[Extracted information Boundary: Start]
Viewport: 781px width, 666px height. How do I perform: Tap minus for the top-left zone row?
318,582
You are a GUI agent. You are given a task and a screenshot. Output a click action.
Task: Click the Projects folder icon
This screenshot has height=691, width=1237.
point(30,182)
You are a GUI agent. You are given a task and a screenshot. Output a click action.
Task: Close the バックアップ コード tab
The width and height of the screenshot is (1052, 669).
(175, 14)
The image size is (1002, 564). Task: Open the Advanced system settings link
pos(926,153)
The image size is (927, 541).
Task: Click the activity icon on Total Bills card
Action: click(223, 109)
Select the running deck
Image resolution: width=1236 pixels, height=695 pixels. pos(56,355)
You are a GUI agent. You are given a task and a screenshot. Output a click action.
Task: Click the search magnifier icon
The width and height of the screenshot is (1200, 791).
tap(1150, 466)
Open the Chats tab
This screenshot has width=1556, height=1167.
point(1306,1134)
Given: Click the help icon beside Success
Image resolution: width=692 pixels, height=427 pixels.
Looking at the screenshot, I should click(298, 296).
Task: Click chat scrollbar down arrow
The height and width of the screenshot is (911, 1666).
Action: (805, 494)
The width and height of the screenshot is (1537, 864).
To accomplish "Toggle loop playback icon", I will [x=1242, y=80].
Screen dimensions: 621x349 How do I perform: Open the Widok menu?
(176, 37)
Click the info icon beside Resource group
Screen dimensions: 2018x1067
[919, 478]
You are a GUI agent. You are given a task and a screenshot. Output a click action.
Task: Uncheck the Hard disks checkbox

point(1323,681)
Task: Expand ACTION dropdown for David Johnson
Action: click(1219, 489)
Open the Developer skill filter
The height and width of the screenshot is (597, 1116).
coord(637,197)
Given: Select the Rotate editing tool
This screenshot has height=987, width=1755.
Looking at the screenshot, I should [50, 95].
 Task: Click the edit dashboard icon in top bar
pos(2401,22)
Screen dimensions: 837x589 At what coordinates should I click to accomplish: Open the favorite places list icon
[Extracted information Boundary: End]
The expected answer is every line in the data above that carries the string "accomplish".

Response area:
To accomplish "Toggle loop playback icon", I will [x=1242, y=80].
Screen dimensions: 837x589 At what coordinates should I click to accomplish: Open the favorite places list icon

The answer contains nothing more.